Please reproduce the material below verbatim, leaving every line unchanged.

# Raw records

++++++++++

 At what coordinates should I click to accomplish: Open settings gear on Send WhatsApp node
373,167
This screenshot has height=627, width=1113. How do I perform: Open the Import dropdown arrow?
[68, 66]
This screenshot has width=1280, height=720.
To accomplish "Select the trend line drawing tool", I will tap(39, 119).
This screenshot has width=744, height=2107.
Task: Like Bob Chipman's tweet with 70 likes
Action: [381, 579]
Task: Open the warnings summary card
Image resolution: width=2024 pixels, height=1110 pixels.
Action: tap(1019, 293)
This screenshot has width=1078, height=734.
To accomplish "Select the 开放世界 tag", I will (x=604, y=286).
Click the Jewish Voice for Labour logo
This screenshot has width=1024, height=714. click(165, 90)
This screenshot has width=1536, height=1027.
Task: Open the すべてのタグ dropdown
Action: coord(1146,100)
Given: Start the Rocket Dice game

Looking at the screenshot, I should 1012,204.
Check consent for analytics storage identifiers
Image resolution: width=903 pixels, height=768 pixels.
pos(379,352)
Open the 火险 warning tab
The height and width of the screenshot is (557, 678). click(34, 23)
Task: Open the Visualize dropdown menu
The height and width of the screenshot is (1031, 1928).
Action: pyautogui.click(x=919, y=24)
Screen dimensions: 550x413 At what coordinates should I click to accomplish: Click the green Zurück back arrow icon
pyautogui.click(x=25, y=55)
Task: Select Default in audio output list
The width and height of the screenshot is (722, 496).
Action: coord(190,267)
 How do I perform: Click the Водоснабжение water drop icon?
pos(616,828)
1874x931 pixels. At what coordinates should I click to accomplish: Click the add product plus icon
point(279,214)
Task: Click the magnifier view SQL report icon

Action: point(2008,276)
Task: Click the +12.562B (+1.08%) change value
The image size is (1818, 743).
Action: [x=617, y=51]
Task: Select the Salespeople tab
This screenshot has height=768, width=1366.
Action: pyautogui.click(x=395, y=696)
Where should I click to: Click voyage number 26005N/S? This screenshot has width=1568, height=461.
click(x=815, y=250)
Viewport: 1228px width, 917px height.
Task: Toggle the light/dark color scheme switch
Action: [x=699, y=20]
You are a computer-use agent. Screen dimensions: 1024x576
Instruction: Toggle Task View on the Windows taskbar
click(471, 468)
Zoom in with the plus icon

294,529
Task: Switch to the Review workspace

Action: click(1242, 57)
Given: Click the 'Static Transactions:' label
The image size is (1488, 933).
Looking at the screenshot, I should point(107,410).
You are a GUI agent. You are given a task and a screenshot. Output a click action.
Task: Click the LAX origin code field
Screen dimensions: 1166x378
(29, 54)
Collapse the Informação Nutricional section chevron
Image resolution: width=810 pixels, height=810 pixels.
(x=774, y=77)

++++++++++

# Written answer
 At what coordinates should I click to accomplish: Open settings gear on Send WhatsApp node
373,167
This screenshot has height=627, width=1113. How do I perform: Open the Import dropdown arrow?
[68, 66]
This screenshot has width=1280, height=720.
To accomplish "Select the trend line drawing tool", I will tap(39, 119).
This screenshot has width=744, height=2107.
Task: Like Bob Chipman's tweet with 70 likes
Action: [381, 579]
Task: Open the warnings summary card
Image resolution: width=2024 pixels, height=1110 pixels.
Action: tap(1019, 293)
This screenshot has width=1078, height=734.
To accomplish "Select the 开放世界 tag", I will (x=604, y=286).
Click the Jewish Voice for Labour logo
This screenshot has width=1024, height=714. click(165, 90)
This screenshot has width=1536, height=1027.
Task: Open the すべてのタグ dropdown
Action: coord(1146,100)
Given: Start the Rocket Dice game

Looking at the screenshot, I should 1012,204.
Check consent for analytics storage identifiers
Image resolution: width=903 pixels, height=768 pixels.
pos(379,352)
Open the 火险 warning tab
The height and width of the screenshot is (557, 678). click(34, 23)
Task: Open the Visualize dropdown menu
The height and width of the screenshot is (1031, 1928).
Action: pyautogui.click(x=919, y=24)
Screen dimensions: 550x413 At what coordinates should I click to accomplish: Click the green Zurück back arrow icon
pyautogui.click(x=25, y=55)
Task: Select Default in audio output list
The width and height of the screenshot is (722, 496).
Action: coord(190,267)
 How do I perform: Click the Водоснабжение water drop icon?
pos(616,828)
1874x931 pixels. At what coordinates should I click to accomplish: Click the add product plus icon
point(279,214)
Task: Click the magnifier view SQL report icon

Action: point(2008,276)
Task: Click the +12.562B (+1.08%) change value
The image size is (1818, 743).
Action: [x=617, y=51]
Task: Select the Salespeople tab
This screenshot has height=768, width=1366.
Action: pyautogui.click(x=395, y=696)
Where should I click to: Click voyage number 26005N/S? This screenshot has width=1568, height=461.
click(x=815, y=250)
Viewport: 1228px width, 917px height.
Task: Toggle the light/dark color scheme switch
Action: [x=699, y=20]
You are a computer-use agent. Screen dimensions: 1024x576
Instruction: Toggle Task View on the Windows taskbar
click(471, 468)
Zoom in with the plus icon

294,529
Task: Switch to the Review workspace

Action: click(1242, 57)
Given: Click the 'Static Transactions:' label
The image size is (1488, 933).
Looking at the screenshot, I should point(107,410).
You are a GUI agent. You are given a task and a screenshot. Output a click action.
Task: Click the LAX origin code field
Screen dimensions: 1166x378
(29, 54)
Collapse the Informação Nutricional section chevron
Image resolution: width=810 pixels, height=810 pixels.
(x=774, y=77)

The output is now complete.